#### Data section:
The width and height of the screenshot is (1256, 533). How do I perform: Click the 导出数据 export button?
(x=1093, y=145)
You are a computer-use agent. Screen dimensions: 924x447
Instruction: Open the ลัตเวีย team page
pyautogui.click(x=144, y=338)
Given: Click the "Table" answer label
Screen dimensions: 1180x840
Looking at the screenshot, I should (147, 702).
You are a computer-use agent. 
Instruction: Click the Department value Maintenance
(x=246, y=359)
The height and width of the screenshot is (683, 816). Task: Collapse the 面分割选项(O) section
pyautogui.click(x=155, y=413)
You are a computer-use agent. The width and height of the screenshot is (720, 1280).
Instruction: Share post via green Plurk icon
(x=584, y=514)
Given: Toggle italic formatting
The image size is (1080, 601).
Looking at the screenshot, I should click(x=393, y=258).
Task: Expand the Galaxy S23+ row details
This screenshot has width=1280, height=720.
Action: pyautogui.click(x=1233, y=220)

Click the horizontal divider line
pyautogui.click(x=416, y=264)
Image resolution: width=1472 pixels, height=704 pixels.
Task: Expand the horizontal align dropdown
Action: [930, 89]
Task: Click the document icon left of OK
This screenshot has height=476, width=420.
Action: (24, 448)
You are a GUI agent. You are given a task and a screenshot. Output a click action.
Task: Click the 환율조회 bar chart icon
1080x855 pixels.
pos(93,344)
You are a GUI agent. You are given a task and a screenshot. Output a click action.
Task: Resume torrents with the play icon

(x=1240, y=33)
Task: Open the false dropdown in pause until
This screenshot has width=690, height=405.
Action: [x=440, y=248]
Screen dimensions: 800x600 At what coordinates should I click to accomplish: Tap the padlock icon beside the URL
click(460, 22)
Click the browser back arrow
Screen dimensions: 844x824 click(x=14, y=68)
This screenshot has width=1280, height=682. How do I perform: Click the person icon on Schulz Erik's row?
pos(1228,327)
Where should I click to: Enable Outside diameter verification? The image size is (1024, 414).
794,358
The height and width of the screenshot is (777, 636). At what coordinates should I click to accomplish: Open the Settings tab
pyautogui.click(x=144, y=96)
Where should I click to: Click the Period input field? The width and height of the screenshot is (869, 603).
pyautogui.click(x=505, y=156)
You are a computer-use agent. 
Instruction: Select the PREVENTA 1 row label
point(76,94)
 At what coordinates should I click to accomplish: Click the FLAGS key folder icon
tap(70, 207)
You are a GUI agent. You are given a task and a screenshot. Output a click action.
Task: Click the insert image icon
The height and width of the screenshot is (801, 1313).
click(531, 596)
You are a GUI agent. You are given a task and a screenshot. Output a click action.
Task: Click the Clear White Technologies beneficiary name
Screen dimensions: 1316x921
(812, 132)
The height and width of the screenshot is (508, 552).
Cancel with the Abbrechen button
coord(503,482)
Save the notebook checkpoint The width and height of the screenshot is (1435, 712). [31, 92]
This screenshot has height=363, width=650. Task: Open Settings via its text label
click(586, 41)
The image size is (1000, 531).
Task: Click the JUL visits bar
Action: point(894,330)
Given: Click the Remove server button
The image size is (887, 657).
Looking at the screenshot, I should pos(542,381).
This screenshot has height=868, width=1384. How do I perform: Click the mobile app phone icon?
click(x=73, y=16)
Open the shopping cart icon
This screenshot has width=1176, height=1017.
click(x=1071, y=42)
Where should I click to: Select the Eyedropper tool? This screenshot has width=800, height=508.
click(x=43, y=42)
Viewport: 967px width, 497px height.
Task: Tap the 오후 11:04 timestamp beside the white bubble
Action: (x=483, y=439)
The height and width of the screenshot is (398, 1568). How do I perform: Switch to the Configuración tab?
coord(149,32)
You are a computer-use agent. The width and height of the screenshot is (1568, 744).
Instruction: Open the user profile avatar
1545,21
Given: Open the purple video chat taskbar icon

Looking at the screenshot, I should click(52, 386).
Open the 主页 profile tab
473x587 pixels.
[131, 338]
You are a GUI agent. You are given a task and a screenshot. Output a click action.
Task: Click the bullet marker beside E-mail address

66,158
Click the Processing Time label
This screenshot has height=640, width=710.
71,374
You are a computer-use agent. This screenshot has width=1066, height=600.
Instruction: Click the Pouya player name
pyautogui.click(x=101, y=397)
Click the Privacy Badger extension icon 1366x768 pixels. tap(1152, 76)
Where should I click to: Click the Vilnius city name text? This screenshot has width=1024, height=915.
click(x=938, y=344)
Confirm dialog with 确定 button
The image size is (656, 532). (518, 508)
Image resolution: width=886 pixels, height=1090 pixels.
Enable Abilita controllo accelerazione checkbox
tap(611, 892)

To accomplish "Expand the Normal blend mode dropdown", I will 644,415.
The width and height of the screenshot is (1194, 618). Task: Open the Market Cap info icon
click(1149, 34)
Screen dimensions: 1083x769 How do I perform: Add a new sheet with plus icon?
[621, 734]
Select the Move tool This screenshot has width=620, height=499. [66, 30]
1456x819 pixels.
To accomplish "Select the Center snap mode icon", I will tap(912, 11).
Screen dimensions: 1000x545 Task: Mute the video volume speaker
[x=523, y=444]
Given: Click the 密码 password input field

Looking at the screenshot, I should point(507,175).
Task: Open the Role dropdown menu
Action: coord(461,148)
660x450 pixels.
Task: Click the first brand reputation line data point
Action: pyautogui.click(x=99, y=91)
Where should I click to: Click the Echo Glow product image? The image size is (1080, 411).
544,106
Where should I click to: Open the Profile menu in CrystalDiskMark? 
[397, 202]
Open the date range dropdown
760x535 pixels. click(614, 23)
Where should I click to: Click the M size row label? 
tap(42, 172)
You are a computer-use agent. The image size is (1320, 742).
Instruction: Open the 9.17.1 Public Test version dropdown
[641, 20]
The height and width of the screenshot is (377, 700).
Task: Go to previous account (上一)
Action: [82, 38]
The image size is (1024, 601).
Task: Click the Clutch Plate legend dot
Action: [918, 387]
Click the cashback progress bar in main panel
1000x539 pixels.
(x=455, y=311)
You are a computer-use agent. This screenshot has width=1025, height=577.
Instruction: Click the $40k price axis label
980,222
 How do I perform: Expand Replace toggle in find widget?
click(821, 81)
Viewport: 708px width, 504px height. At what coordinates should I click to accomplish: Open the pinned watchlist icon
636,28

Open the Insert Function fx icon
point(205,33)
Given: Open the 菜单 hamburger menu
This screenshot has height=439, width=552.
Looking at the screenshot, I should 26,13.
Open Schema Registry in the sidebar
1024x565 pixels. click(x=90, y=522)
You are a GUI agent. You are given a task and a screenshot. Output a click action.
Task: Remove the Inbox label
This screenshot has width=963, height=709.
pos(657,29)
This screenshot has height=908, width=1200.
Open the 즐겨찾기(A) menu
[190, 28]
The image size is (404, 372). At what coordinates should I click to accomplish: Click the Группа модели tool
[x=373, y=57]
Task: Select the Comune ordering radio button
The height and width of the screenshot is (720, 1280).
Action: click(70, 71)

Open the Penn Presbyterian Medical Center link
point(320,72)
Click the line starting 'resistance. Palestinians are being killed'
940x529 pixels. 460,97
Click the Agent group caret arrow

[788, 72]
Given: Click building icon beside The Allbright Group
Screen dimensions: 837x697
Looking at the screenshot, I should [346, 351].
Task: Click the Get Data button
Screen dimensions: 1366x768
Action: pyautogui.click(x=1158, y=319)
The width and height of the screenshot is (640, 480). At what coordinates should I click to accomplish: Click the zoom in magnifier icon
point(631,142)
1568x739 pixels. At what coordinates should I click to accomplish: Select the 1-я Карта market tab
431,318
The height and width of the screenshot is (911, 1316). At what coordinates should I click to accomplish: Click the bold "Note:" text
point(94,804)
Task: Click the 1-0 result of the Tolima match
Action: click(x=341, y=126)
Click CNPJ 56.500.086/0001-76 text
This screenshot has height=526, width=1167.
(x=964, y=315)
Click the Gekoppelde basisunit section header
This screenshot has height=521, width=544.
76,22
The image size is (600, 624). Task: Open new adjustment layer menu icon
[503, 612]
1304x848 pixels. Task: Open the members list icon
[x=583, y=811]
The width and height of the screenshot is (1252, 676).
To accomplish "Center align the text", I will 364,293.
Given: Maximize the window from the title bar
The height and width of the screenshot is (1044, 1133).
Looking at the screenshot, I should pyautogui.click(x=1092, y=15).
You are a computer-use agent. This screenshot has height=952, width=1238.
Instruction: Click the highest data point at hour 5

#### Your objective:
Report all lines in the records that include the string "computer".

#### Answer space:
You are a computer-use agent. Screen dimensions: 924x447
You are a computer-use agent. 
You are a computer-use agent. The width and height of the screenshot is (720, 1280).
You are a computer-use agent. 
You are a computer-use agent. The width and height of the screenshot is (1568, 744).
You are a computer-use agent. This screenshot has width=1066, height=600.
You are a computer-use agent. The image size is (1320, 742).
You are a computer-use agent. This screenshot has width=1025, height=577.
You are a computer-use agent. This screenshot has height=952, width=1238.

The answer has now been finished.